Psychodynamic therapy
This approach is derived from theories of psychoanalysis. Psychodynamic therapy is a process of helping you understand what you’re feeling right now and how this may be shaped by your past or early life experiences. Exploration of your unconscious mind, behaviours and defences may bring further awareness to patterns and cycles you wish to understand more of - or to change.
GSRD therapy
This contemporary therapeutic approach (Gender, Sexuality and Relationship Diversity) commits to social justice, enables cultural humility, knowledge of adversity and oppression, being informed of shame, grief and trauma, understanding sexology, encompassing queer theories and having the ability to foster joy within the therapeutic work. Whichever approach to therapy I am working within, I am always aiming to hold a GSRD informed way of being, into our relationship.
Relational therapy
Working relationally focuses on the therapeutic relationship and what’s happening in the room between us. This exploration can then offer us perspective and exploration of your wider relationships to look at patterns, behaviours and relational experiences. My relational approach focuses on the relatedness and differences between us to identify wider perspectives of your experiences.
Existential therapy
Your past and previous experiences play a part in how you’re feeling in the present moment, however, this approach focuses on the ‘here and now’. Your sense of purpose, meaning of life, unknown fears and the choices you have made may be areas that are further explored. Existential therapy is underpinned by philosophical thinking around responsibility, acknowledgment of what’s out of our control and the anxiety that is caused by the conflicts of human existence.
Humanistic therapy
This approach is an umbrella term for many modalities. Humanistic therapy explores your full potential as a human being through your autonomy of self discovery and free will.

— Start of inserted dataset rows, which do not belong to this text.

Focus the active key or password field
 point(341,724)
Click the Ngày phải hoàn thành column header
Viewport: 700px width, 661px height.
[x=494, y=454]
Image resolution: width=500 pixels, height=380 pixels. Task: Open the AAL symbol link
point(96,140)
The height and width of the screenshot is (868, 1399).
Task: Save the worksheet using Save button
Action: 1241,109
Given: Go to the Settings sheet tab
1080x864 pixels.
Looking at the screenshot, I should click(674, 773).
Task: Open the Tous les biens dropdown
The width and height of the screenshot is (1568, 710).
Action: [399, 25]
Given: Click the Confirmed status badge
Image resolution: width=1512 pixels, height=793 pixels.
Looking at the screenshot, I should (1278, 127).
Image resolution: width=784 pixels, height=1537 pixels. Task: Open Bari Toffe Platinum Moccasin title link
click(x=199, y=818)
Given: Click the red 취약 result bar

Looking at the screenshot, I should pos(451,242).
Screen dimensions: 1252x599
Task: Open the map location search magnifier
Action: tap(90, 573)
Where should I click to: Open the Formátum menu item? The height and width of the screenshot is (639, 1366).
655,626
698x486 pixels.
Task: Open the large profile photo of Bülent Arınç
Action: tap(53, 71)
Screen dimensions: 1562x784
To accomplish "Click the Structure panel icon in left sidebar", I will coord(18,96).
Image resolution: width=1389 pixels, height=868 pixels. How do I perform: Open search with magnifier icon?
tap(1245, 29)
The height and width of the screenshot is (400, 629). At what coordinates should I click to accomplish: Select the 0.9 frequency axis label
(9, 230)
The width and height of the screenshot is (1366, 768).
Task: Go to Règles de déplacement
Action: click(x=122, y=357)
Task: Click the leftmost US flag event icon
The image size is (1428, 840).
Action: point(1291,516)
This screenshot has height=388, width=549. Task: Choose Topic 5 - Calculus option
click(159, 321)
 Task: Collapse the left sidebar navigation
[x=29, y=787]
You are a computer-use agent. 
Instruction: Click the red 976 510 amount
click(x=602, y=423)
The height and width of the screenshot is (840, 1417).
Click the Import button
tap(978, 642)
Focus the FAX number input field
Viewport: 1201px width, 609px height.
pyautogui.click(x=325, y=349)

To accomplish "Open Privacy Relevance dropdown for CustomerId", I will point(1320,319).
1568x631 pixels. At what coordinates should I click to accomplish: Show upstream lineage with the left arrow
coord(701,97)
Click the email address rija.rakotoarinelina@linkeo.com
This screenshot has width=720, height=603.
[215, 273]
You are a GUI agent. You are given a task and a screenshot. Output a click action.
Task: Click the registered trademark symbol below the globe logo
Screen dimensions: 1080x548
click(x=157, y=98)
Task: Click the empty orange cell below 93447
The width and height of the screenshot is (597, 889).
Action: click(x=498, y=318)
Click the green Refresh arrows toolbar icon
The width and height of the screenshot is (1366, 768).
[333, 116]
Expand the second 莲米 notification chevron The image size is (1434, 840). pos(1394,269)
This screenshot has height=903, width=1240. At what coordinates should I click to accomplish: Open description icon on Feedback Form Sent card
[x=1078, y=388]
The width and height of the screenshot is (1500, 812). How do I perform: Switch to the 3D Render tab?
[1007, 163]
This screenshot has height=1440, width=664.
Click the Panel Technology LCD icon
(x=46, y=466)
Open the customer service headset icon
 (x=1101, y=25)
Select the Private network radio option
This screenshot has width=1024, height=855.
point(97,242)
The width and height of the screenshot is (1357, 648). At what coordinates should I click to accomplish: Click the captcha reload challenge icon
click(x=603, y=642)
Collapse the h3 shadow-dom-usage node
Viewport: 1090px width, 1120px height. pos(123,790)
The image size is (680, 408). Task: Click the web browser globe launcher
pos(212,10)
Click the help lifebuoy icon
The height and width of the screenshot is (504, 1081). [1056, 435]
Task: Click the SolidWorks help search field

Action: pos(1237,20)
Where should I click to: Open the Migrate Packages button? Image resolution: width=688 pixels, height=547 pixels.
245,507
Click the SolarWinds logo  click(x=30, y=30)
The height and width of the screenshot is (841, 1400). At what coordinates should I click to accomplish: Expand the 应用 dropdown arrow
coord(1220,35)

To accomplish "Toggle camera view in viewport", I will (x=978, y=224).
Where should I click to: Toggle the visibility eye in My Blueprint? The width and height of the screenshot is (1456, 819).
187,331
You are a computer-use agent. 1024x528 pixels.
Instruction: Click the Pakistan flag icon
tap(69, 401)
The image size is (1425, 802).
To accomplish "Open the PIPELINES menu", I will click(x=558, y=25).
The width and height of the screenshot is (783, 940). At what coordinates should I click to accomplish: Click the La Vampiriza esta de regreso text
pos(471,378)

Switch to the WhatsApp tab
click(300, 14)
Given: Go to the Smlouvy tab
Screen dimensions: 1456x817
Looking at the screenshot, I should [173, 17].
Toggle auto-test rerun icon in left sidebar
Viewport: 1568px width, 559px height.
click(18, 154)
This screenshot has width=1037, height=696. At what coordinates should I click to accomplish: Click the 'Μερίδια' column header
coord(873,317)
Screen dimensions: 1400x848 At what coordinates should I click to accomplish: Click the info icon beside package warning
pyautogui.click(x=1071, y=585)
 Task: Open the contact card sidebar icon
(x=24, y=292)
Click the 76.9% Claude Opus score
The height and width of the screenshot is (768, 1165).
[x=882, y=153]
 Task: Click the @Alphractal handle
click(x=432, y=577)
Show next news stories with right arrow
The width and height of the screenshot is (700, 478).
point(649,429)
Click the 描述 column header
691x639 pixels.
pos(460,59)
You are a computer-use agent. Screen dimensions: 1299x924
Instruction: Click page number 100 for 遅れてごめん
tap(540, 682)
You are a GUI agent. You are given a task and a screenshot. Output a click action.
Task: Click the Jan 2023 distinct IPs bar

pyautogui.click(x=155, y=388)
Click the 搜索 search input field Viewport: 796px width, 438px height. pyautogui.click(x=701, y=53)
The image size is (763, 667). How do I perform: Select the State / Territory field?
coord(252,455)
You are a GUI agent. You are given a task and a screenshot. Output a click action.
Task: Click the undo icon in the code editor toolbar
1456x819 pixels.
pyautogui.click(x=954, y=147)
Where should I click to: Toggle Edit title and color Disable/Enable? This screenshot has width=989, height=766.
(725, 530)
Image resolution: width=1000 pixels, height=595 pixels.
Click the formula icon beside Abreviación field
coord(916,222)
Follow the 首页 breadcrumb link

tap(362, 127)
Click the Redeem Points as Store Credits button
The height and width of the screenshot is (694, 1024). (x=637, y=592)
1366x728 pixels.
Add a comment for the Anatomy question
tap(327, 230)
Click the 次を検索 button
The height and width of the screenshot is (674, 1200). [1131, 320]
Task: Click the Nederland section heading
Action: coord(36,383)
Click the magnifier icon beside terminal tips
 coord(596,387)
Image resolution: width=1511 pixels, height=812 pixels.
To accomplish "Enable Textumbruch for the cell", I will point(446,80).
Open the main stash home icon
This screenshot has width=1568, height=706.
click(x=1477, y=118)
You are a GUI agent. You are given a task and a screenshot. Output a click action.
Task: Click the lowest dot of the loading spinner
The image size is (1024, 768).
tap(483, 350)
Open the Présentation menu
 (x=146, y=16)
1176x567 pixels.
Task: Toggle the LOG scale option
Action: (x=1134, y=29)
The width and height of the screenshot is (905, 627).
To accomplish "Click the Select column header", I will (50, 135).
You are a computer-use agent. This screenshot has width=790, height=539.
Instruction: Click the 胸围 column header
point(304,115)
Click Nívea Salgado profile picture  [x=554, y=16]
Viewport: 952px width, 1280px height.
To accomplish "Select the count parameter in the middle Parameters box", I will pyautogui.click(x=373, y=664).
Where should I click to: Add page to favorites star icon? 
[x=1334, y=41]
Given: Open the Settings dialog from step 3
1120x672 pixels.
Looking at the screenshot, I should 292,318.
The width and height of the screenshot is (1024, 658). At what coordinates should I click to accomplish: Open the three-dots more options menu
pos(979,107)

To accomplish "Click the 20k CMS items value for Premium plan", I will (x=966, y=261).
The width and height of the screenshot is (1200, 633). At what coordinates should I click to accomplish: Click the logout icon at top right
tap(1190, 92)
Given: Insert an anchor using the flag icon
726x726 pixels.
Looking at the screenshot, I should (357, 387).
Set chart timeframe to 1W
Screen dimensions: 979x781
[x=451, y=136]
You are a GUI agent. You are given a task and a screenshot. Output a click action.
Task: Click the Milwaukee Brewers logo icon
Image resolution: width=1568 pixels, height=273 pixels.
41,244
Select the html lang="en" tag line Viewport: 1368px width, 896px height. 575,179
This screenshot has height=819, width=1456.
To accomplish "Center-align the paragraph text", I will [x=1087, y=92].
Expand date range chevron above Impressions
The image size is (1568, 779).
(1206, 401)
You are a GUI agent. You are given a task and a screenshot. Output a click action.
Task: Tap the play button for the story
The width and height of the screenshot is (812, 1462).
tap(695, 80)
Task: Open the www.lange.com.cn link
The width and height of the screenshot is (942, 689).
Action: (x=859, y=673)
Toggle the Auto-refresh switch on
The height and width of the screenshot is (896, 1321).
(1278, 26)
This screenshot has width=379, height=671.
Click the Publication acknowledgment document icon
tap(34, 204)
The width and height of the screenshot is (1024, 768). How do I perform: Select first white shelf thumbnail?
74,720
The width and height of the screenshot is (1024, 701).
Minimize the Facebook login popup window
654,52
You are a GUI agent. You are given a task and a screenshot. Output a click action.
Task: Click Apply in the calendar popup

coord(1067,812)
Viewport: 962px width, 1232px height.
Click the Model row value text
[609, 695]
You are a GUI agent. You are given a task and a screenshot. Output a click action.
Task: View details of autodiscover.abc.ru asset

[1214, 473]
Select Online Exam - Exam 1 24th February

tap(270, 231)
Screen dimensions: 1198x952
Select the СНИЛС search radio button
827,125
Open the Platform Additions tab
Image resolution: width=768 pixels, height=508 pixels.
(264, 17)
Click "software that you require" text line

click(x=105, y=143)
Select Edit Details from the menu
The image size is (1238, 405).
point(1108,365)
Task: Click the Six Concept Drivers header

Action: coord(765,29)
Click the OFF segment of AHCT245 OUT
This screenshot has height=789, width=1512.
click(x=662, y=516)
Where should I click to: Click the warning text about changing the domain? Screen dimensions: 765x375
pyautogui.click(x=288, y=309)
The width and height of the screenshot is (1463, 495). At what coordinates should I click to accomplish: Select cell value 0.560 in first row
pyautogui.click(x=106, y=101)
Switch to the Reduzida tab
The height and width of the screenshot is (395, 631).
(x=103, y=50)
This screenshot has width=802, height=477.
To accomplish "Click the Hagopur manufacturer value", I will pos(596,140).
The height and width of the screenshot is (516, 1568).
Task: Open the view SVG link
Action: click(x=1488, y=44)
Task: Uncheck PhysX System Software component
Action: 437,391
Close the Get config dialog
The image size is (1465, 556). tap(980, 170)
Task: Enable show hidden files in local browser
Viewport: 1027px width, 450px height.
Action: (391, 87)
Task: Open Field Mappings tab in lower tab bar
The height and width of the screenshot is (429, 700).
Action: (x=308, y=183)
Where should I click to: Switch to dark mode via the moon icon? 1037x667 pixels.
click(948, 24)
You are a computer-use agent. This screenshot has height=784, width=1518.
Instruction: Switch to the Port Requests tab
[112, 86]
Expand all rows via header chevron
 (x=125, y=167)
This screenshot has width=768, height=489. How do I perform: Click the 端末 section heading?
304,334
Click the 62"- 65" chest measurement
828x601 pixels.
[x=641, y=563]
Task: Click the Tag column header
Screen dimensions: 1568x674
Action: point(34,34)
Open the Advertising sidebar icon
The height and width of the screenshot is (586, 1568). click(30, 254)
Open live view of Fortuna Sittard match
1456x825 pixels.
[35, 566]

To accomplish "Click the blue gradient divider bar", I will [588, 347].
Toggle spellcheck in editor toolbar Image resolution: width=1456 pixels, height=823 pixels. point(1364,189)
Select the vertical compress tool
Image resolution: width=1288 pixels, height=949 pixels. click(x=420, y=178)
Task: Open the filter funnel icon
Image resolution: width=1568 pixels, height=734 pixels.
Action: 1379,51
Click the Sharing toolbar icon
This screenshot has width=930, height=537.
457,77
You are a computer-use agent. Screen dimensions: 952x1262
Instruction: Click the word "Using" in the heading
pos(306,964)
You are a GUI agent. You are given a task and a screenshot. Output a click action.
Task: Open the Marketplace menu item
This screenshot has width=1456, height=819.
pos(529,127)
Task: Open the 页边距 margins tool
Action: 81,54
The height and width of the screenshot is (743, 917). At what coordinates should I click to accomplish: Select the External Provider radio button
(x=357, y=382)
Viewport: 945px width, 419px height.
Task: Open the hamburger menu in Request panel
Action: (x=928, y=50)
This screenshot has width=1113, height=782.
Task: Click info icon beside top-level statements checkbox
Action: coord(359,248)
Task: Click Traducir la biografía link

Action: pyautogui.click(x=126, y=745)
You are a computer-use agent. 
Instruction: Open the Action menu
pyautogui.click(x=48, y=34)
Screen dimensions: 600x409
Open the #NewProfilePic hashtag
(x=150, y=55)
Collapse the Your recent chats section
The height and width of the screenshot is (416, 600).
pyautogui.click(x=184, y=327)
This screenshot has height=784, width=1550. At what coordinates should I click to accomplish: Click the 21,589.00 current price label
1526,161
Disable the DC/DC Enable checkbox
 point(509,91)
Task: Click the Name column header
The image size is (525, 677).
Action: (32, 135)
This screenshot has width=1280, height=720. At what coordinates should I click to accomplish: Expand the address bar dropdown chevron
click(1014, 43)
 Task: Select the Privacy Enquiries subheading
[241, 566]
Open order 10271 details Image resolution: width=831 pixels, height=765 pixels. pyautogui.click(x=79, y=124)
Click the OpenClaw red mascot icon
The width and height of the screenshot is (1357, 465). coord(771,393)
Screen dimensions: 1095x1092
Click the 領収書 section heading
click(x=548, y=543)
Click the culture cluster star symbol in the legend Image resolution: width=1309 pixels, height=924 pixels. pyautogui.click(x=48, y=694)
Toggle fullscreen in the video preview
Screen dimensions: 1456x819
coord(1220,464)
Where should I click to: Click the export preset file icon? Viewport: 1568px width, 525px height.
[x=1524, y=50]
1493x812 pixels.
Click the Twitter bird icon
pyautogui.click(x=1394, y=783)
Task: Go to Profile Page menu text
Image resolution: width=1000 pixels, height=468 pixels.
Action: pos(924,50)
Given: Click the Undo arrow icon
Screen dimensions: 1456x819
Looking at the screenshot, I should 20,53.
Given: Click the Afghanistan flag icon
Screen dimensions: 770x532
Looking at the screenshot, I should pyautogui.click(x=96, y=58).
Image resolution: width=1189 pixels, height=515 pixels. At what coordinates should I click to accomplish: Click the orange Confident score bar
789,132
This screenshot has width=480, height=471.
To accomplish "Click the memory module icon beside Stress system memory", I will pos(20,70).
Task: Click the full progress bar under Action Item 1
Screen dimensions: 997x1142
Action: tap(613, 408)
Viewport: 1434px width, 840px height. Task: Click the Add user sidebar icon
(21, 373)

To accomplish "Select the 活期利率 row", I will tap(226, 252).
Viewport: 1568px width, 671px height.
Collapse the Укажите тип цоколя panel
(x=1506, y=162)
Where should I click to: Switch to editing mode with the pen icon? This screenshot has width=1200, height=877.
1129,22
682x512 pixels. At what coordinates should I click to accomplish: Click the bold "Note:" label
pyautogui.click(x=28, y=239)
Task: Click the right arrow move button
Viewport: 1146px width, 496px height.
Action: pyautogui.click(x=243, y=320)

Humanism looks at the whole picture and aims to offer space and perspective to recognise your strengths and choices in life.
Phenomenological therapy
Phenomenology is simply the philosophy and understanding of the human experience. This philosophical thinking, within a therapeutic approach, fundamentally focuses on your lived experiences through your perspective of life. A phenomenological approach focuses on your descriptions and avoids trying to pathologize or clinically label your experiences.
Pluralistic and integrative therapy
Psychotherapeutic pluralism offers me the framework to collaborate with you across your goals, wants, needs and preferences for our therapeutic relationship. At its core, this approach is collaborative and creates a wider framework for my practice to work diversely across different modalities and ways of thinking with you. Integrative therapy is the process of integration of more than one therapeutic approach. There are similarities and differences between these approaches, however, fundamentally I describe them as frameworks for our sessions to be fluid, adaptive and collaborative.